Bucket 2: Age => 28 has 40 people of which 30 are married and 10 are unmarried.
Entropy for Bucket1:
P=4/6 q=2/6
Entropy = -2/3*log2(2/3)-1/3*log2(1/3) =0.90
Weighted Entropy =60/100*(0.90)=0.54
Entropy for bucket 2:
P=3/4 , q=1/4
Entropy = -3/4*log2(3/4) -1/4*log2(1/4) =0.81
Weighted Entropy = 40/100*(0.81)=0.324
Sum of Entropies = 0.54+0.32=0.86
And Hence the Information Gain = Parent Node Entropy,1 (which is a perfect mix)-Sum of Entropies
Let’s calculate the Entropy of the Parent Node:
Parent Node: 50 Married and 50 Unmarried
P=50/100, q=50/100
Entropy = -0.5log2(0.5)-0.5log2(0.5)=1
The above two splits are for categorical target variables for continuous Target Variable the above two techniques don’t work. This is based on the Reduction of variance on the Target Variable.
Now consider the above example of Married and Un-Married and treat the target variable as continuous ie Married is having value is 1 and Un-Married has a value is 0.
Again consider the Same Split on Age and have the same buckets (nodes):
Bucket 1: Age <28 has 60 people of which 40 are not married and 20 are married.
Bucket 2: Age => 28 has 40 people of which 30 are married and 10 are unmarried.
Let’s Calculate the Variance of the Parent Node.
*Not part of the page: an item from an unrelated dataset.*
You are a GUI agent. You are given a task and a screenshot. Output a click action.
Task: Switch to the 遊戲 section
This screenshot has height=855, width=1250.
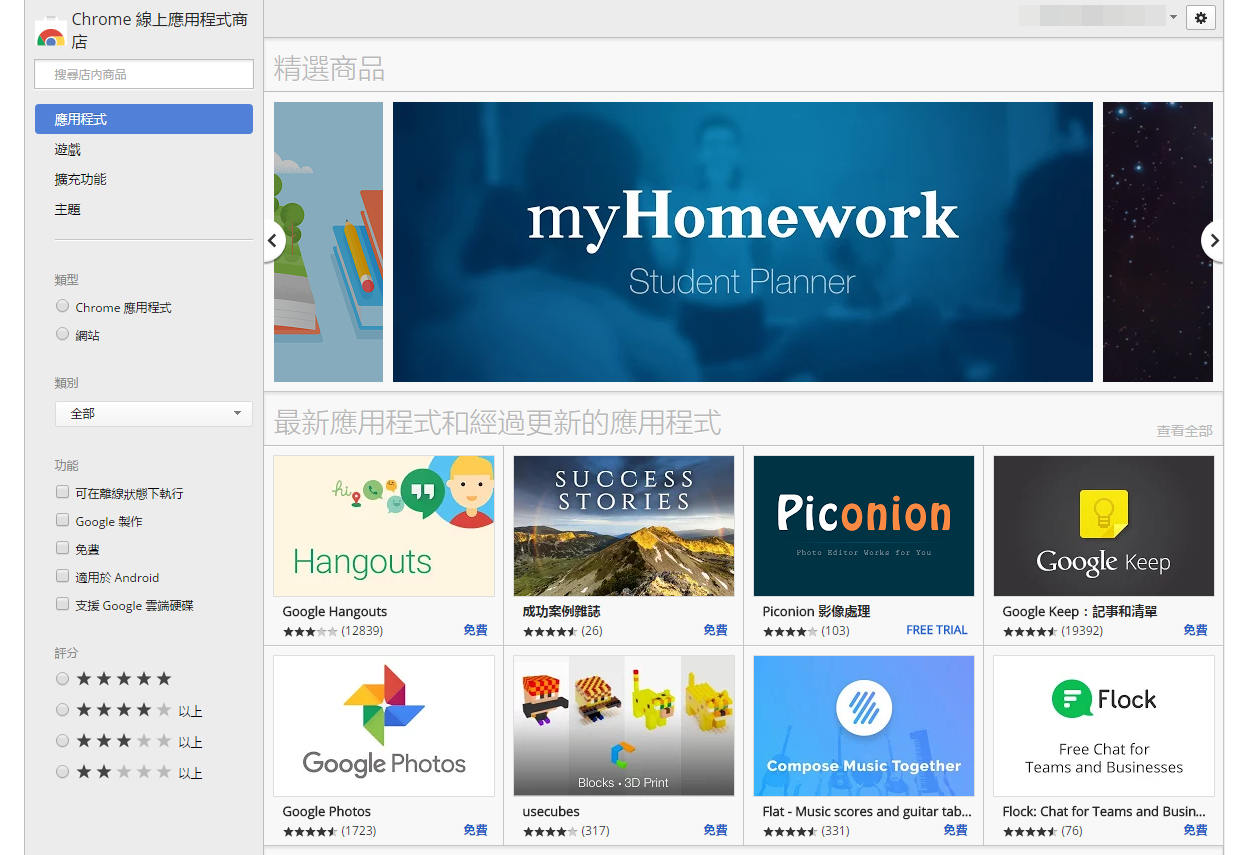[x=68, y=150]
Mean of Parent Node = (50*1+50*0) /100 = 0.5
Variance = (50*(1–0.5)²+50*(0–0.5)²)/100
Variance=0.25
Now Variance of Bucket 1:
Mean = (40*0+20*1)/60=0.34
Variance=(40(0–0.34)²+20(1–0.34)²)/600=0.22
Weighted Variance= 60/100*(0.22)=0.1336
The variance of Bucket 2:
Mean = 30*1+10*0/40=0.75
Variance=(30*(1–0.75)²+10*(0–0.75)²)/40=0.1875
Weighted Variance=40/100 *(0.1875)=0.075
The sum of weighted Variance at each Node =0.1336+0.075=0.2086
The sum of the variance of the child node is less than the parent Node, this algorithm tests each variable and where the reduction of variable reduces maximum, the dataset will split at that node. The more the reduction of variable happens it will be going towards a stable system which is more desirable and reduces the randomness.
Some Important Points of the Decision Tree:
- When a Split occurs in a categorical variable, the subsequent splits cannot happen down the same path because all the levels of the variable have already been distributed into different nodes. Thus, the variable loses its potential for further splitting.
- If a Split occurs in a Continuous Variable, further splits can happen on the same variable but not consecutively. This is because the algorithm would have already made more nodes on the previous Split, and another Split on the same path would result in redundancy. Therefore, the algorithm will look for alternate branches to perform further Splits if required.
While Splitting on Continuous variable how the algorithm takes boundary to Split:
When a decision tree algorithm splits on a continuous variable, it searches for the best boundary at which to split. For example, if the variable is Age and the algorithm checks for the Gini value, Information Gain, reduction in Variance, or Chi-Square, it will choose the boundary value that satisfies all these criteria. In our example, the algorithm chose Age=28 as the best boundary for the split between married and unmarried individuals. If the algorithm finds another desirable point of division, such as Age=18, it will split the tree at both Age=28 and Age=18. It’s important to note that the algorithm avoids consecutive splits on the same continuous variable, as this would lead to overfitting.
Conclusion
Understanding the splitting mechanism of decision trees is essential for building accurate and efficient models in machine learning. By choosing the best variable to split on and the optimal boundary for the split, the algorithm can effectively reduce the energy or variance of the data and increase the accuracy of the predictions. Additionally, the concept of entropy in thermodynamics provides a useful analogy for understanding the decision tree algorithm and the process of reducing the mix of output. By applying these concepts, we can build powerful decision tree models that can effectively solve a wide range of prediction and classification problems.